IGIENE QUASI IMPOSSIBILE Tra i braccianti, spiega il report, sono diffuse anche scabbia e pediculosi. Non si tratta – dicono a chiare lettere i sanitari – di infezioni «contratte nei Paesi di origine, ma nel ghetto, dove si propagano grazie a condizioni igienico sanitarie scarse e sovraffollamento». Stesso discorso vale per la tubercolosi. Nel corso delle visite, sono emersi vari casi sospetti, ma la mancanza di un presidio sanitario fisso, dotato di adeguata strumentazione, ha impedito di fare analisi più specifiche.

NESSUN ALLARME Un potenziale pericolo per tutta la popolazione della Piana? Assolutamente no. A spiegarlo è un esperto dei “Riuniti”, che chiarisce subito: «Il contatto con il batterio della tubercolosi non significa che si sviluppi automaticamente la malattia. Nella maggior parte dei soggetti, quello che succede è che il sistema immunitario sviluppa autonomamente gli strumenti per difendersi».

GLI ESAMI IMPOSSIBILI Ci sono esami clinici – come il test di Mantoux o un banale esame del sangue che analizzi l’eventuale positività sierologica al Mantiferon – che svelano l’eventuale contatto con il batterio. «Per una diagnosi di tubercolosi – spiega l’infettivologo – ci vogliono esami più specifici che permettano di far emergere una lesione escavata al polmone, un linfonodo patologico colliquato e lesioni renali, oppure test estremamente specifici». Pura fantascienza a Rosarno, dove da anni i volontari delle associazioni che da tempo lavorano fra la tendopoli e i capannoni trasformati in ghetti chiedono un presidio ambulatoriale fisso.

ROMPERE IL CIRCOLO VIZIOSO «La mancanza delle più basilari condizioni igieniche, la scarsità di servizi e disponibilità economica e di relazioni sociale – concludono dal collettivo – costringono i braccianti a mangiare cibi mal conservati, bere acqua inquinata e vivere in baracche fatte di cartone, plastica e rifiuti. Possiamo sì agire sui sintomi e cercare di guarire uno, due, dieci pazienti, ma una volta tornati alla vita di sempre il problema si ripresenterà presto, creando un circolo vizioso estenuante».

MALATTIE DA EMARGINAZIONE Il nocciolo del problema è un altro. «La situazione sanitaria – mettono nero su bianco i sanitari –  è in diretta relazione con il contesto sociale, economico e politico in cui queste persone si ritrovano. Politiche di emarginazione, sfruttamento, razzismo e criminalità organizzata sono le responsabili dirette della condizione disumana che coinvolge i braccianti della Piana, costretti ad auto organizzarsi in micro-società escluse dalla vita cittadina e quasi fuori dal tempo e dallo spazio, come se si trovassero in quel posto solo per lavorare, o meglio, per essere sfruttati, sotto l’occhio dell’amministrazione locale, che guarda, ignora ed asseconda lo stato delle cose».

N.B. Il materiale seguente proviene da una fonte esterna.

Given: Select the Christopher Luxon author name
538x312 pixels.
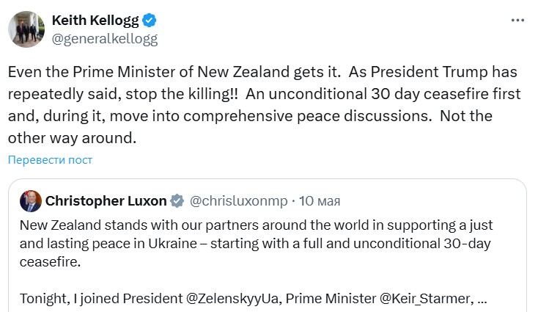Looking at the screenshot, I should [x=106, y=201].
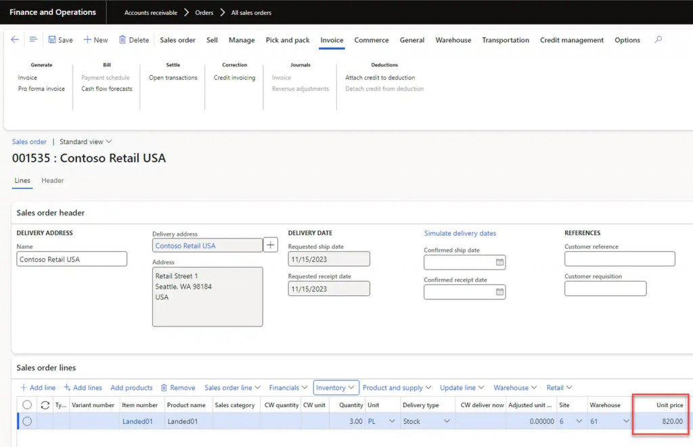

NECESSARIE SOLUZIONI STRUTTURALI Una situazione stazionaria, figlia della gestione emergenziale di una realtà strutturale che finisce solo per rimandare il problema. È quello che rischia di succedere se la «soluzione temporanea» della nuova tendopoli dovesse protrarsi a tempo indeterminato. E soprattutto se non dovessero essere individuate soluzioni di accoglienza civile e dignitosa per i tanti braccianti in arrivo per la stagione degli agrumi.

DIRITTI FONDAMENTALI, MA NON PER TUTTI Soluzioni che non possono prescindere da diritti fondamentali come quello alla salute, dunque all’assistenza sanitaria. «Per i braccianti della Piana di Gioia Tauro questo diritto non esiste, assistenza e servizi che dovrebbero essere garantiti divengono inaccessibili» dicono chiaro i medici del collettivo Mamadou. Che su Rosarno – promettono – continueranno a vigilare. «Il nostro intervento – si legge nel report – di fatto ha avuto lo scopo non solo di offrire assistenza sanitaria di base, ma anche e soprattutto la denuncia dello stato attuale di cose, un’azione e visione a lungo termine, che vada oltre la pura assistenza ed una presenza fisica effimera, ma creando intrecci e relazioni anche con i braccianti stessi, sostenendoli nell’essere soggetti attivi nel cambiamento del loro stato, a Rosarno come nelle altre realtà di sfruttamento, emarginazione e discriminazione».